5 2 5
                                    

"Dile gelse zalım toprak söylesede derdi"
(Taş duvarlar - KIRAÇ )

- 1YIL SONRA

Ellerimde karanfil, çok severdi Erva bir gün çay içerken bahsetmişti. Kırmızı , kırmızı karanfille geldim ona.

Şehitlik mezarlığına girdim. Ve o görüntü her mezar başı al bayrak. Her toprağın altında bir manevi değer. Adımlarım yavaş yavaş bu karla karışmış havada adımlarım Erva'nın mezarının önünde durdum. Mezar taşına baktım,

ERVA DENİZ
MEMLEKET ANKARA
D.T 22.08.1999
Ö.T 02.11.2023

Aradan 1 yıl geçmişti. Koskoca bir yıl o mezar taşını hemen sağ üst köşede onun gamzeli fotoğrafı. Ne güzel gülmüş oysa gözlerim dolmadan edemedi. Ellerim onun fotorafının üstüne gitti, okşadım o güzel fotarafını.

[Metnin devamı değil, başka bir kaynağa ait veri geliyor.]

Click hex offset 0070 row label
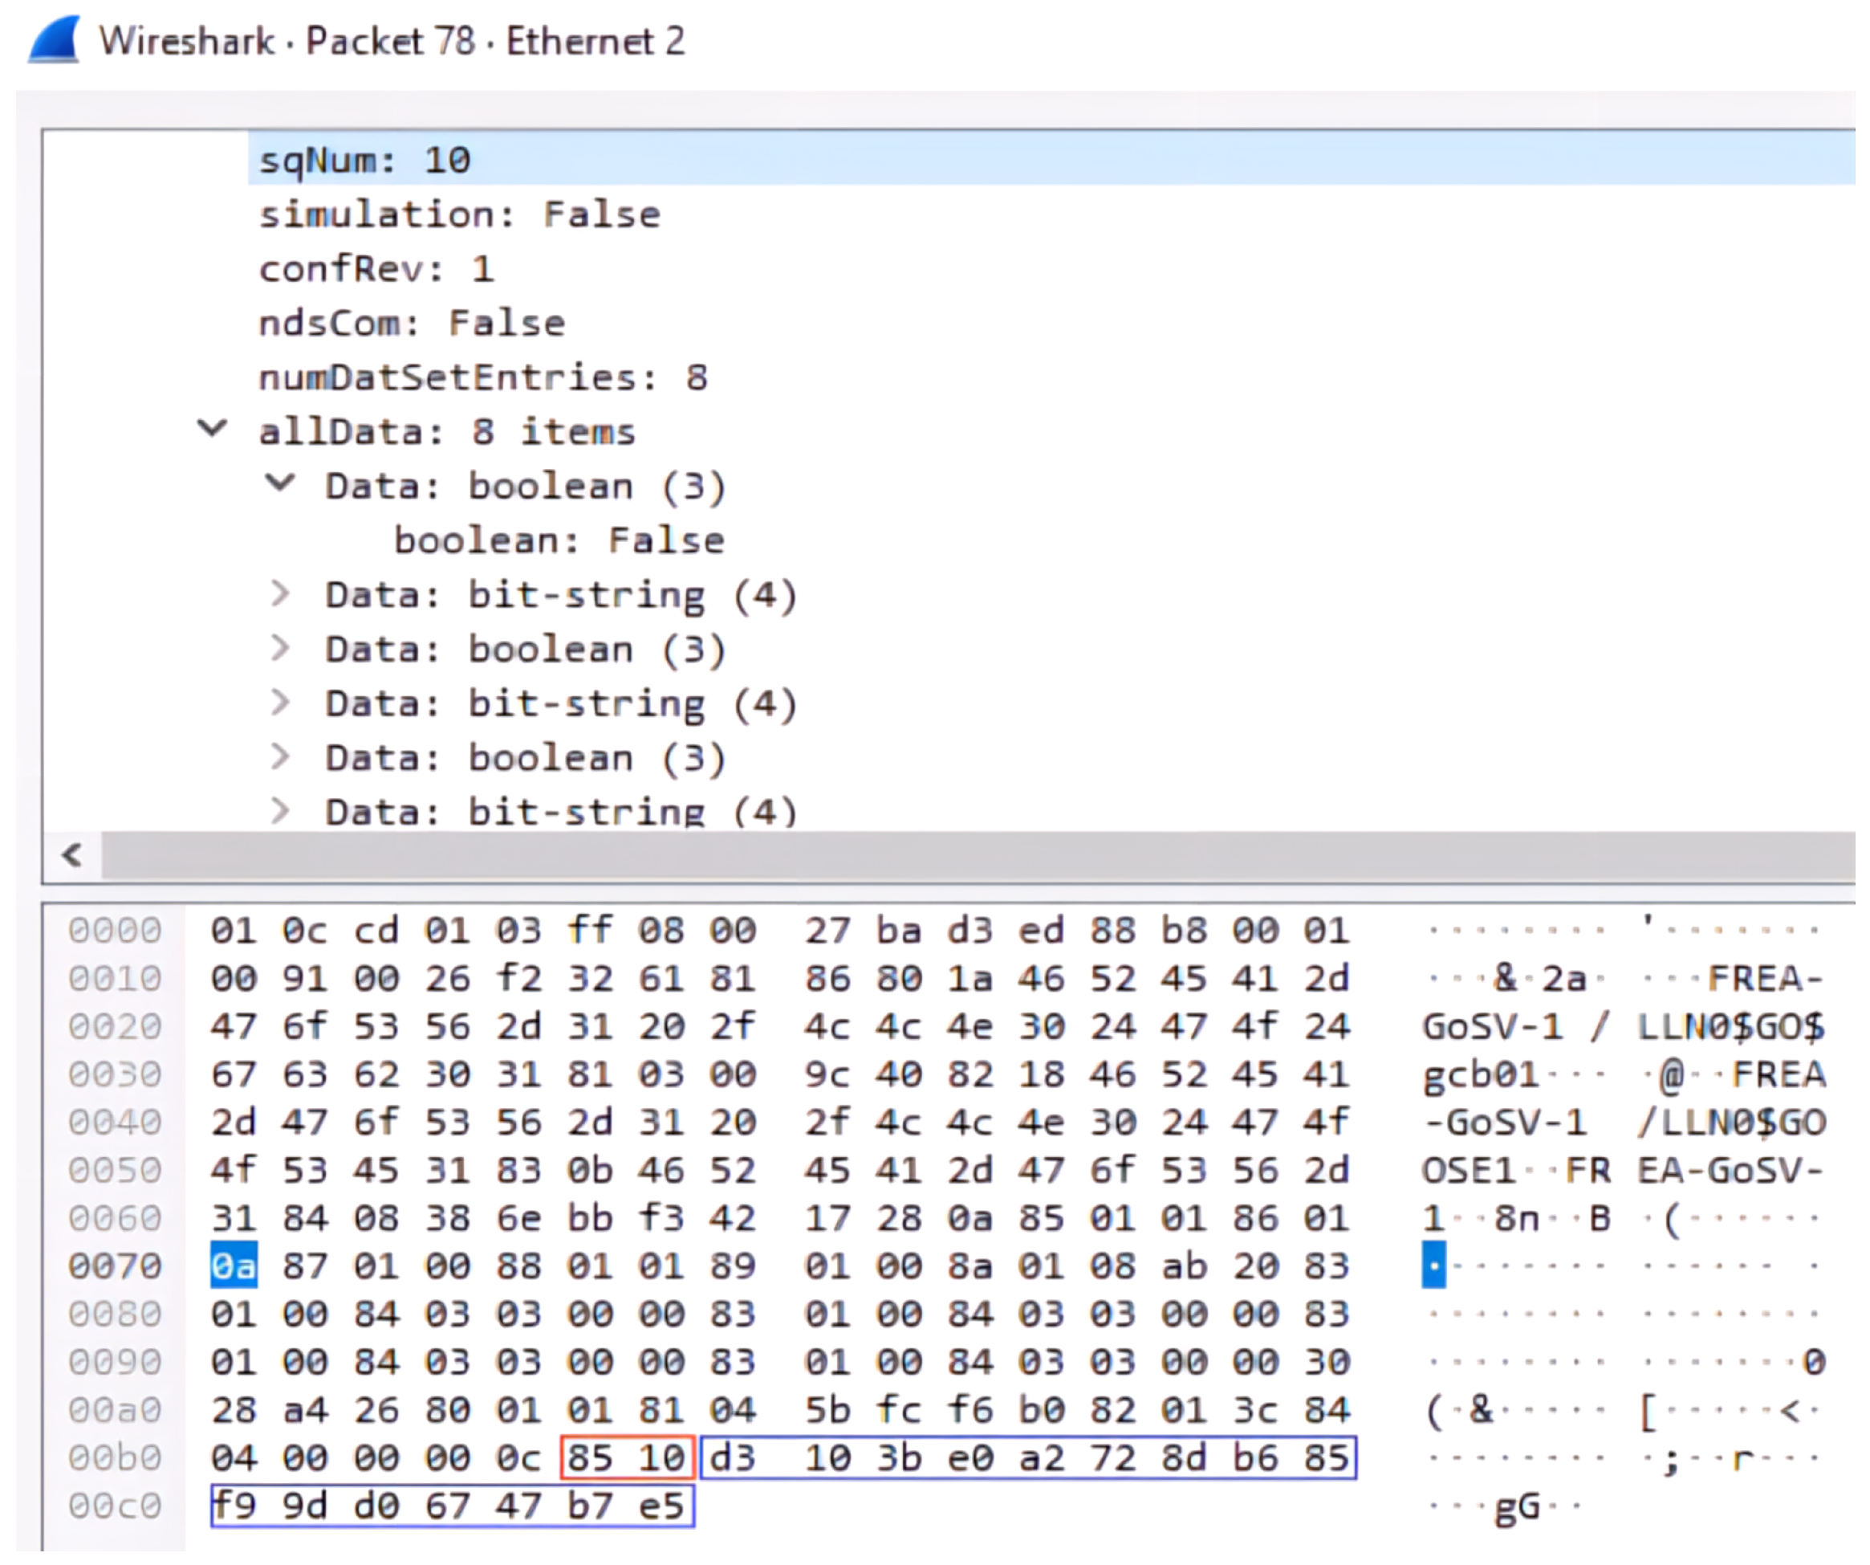 pyautogui.click(x=115, y=1266)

"Güzel gamzeli, abisinin gamzelisi..." göz yaşım onun toprağına düştü. " Güzel kardeşim, abin Demir sen gittin sanki ömrü gitti. Ne vardı bizi bırakıp gitmeseydin. Sana beyaz gelinlik yakışırdı gülüm, beyaz kefen değilki. "

Bir göz yaşı daha...


"Benim yüzümden gittin bunu gayet iyi biliyorum, zaten ben kendim zararım sizede zararım dokuntu o senin gül gibi gamzen soldu. Erva affet beni olurmu? Affet ben kendimi affedemem ama sen beni affet Allah'ım yaradanım o affedendir ama sende Saffet olurmu? Bu veballa yaşayamam ki." Göz yaşım akmaya devam etti.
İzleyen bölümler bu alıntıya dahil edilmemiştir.